Question

How do you find the exact value of $\tan \left( {\dfrac{\pi }{4}} \right)$?

Answer 1

In the given question, we have been asked to calculate the value of a trigonometric ratio. The argument of the trigonometric ratio has also been given. When the denominator of the value of the trigonometric is an irrational number, we shift the irrational part to the numerator by rationalizing the denominator.
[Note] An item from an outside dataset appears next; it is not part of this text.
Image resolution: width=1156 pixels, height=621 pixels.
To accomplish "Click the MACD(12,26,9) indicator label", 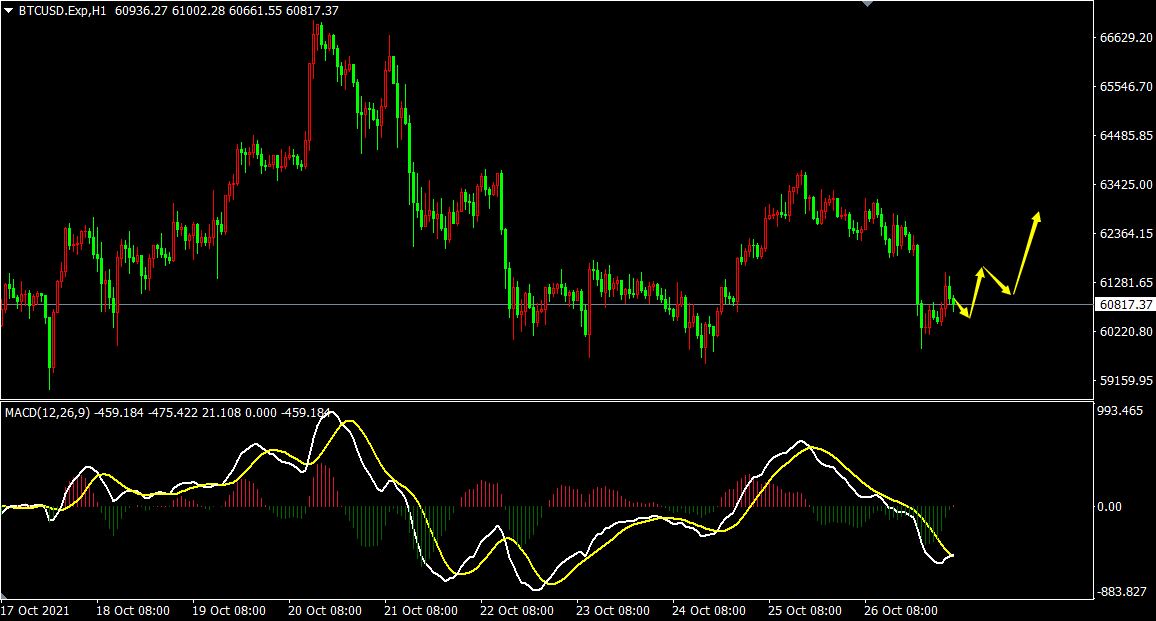I will click(x=47, y=413).
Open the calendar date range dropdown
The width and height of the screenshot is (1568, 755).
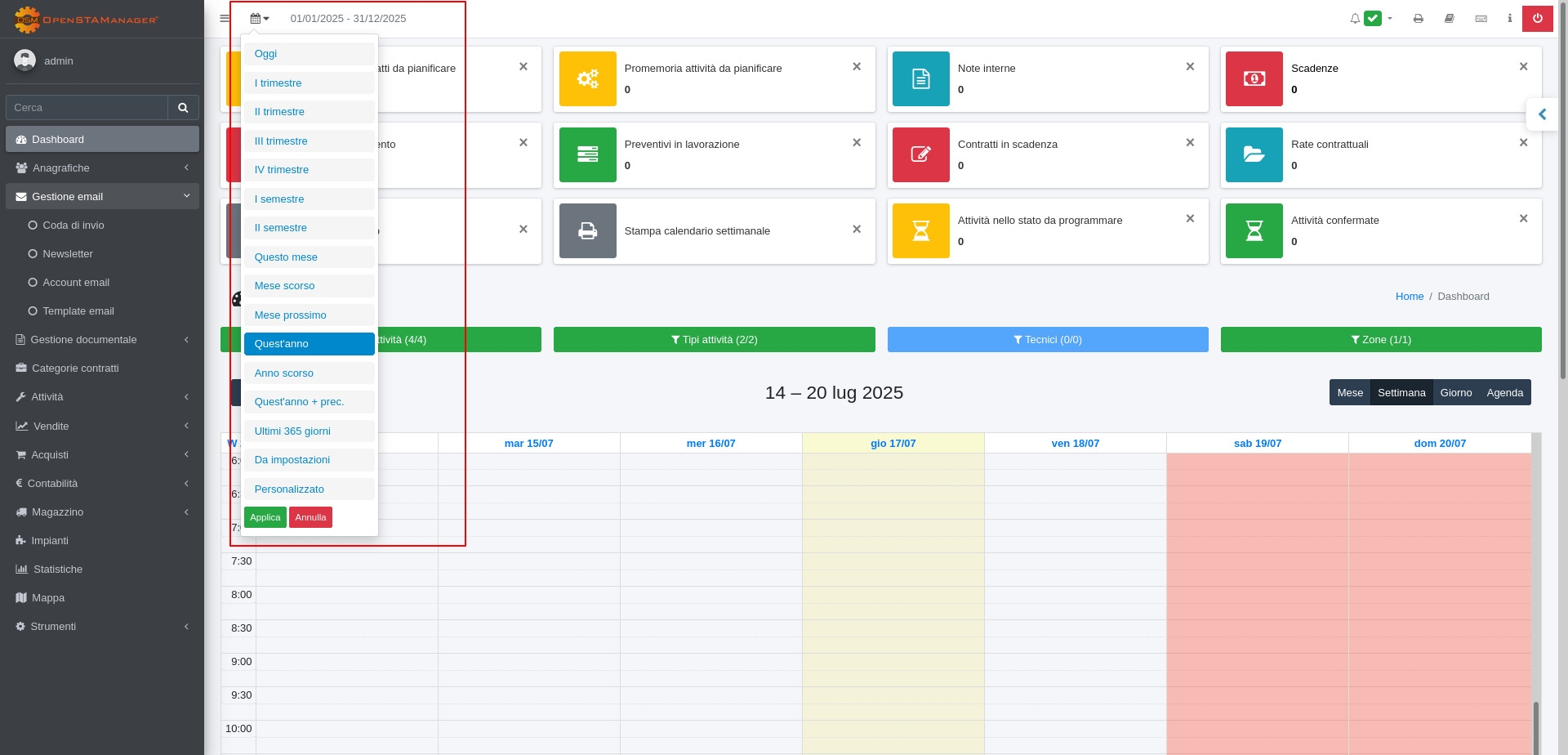click(x=259, y=18)
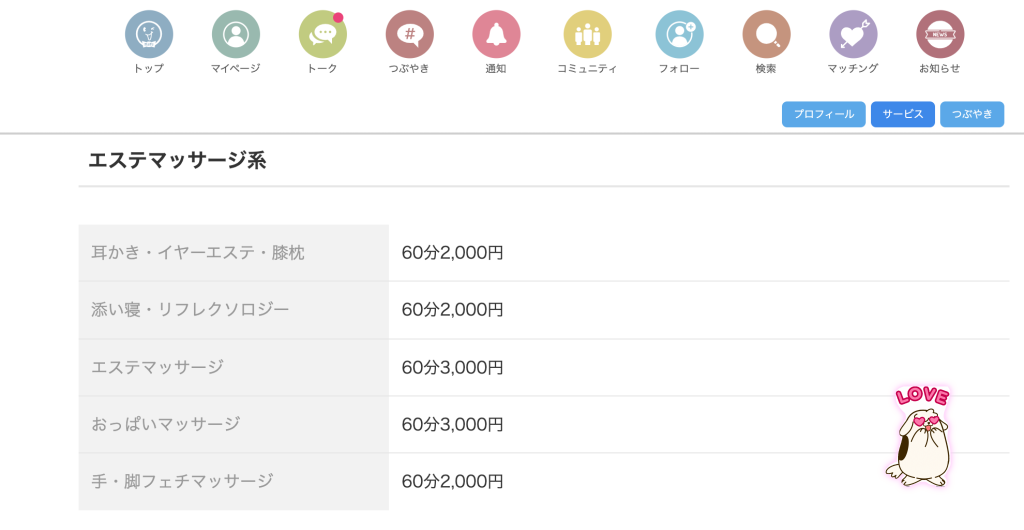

And then we solve the answer as normal.

Complete step-by-step answer:
We have to calculate the value of $\tan \left( {\dfrac{\pi }{4}} \right)$.
We know, $\sin \dfrac{\pi }{4} = \dfrac{1}{{\sqrt 2 }}$
and, $\cos \dfrac{\pi }{4} = \dfrac{1}{{\sqrt 2 }}$
Also, $\tan x = \dfrac{{\sin x}}{{\cos x}}$
Hence, $\tan \dfrac{\pi }{4} = \dfrac{{\sin \dfrac{\pi }{4}}}{{\cos \dfrac{\pi }{4}}} = \dfrac{{\dfrac{1}{{\sqrt 2 }}}}{{\dfrac{1}{{\sqrt 2 }}}} = 1$
Thus, $\tan \dfrac{\pi }{4} = 1$

Note: We saw that in this question, we did not need to do any effort to rationalize the denominator – the effort is needed only when the denominator is an irrational number.